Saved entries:
──────
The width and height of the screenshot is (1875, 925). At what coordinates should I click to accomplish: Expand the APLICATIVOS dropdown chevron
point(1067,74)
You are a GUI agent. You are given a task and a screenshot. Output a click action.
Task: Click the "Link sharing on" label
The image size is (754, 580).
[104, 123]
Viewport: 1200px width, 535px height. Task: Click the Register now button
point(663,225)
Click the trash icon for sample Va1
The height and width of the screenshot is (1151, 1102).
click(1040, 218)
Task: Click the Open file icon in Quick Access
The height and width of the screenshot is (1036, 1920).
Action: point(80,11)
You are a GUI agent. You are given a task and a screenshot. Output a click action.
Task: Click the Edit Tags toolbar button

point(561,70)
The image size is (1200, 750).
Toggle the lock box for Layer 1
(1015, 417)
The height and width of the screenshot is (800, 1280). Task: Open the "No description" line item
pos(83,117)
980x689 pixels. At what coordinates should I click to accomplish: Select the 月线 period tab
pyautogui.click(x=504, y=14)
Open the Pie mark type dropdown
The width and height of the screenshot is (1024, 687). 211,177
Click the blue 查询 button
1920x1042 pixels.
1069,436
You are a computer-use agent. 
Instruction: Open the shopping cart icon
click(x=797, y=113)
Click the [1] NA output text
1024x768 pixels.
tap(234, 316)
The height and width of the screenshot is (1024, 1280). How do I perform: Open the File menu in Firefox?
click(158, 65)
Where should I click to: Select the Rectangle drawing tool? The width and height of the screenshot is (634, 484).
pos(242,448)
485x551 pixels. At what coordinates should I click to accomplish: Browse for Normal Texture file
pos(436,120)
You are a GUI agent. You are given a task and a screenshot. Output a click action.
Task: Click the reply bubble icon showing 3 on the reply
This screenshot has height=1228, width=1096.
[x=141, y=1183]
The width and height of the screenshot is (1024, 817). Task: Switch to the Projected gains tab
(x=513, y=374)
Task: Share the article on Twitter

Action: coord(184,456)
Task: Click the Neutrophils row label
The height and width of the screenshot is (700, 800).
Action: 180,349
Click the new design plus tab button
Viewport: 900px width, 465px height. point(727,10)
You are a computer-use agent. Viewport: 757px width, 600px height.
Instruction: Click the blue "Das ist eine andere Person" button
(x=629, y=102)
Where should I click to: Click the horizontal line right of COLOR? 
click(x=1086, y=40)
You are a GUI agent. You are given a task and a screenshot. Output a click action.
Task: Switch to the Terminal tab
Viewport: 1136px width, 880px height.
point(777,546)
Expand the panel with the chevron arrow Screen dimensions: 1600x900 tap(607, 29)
──────
List all lines above in which the string "computer" appears.

* Response for this exercise:
You are a computer-use agent. 
You are a computer-use agent. Viewport: 757px width, 600px height.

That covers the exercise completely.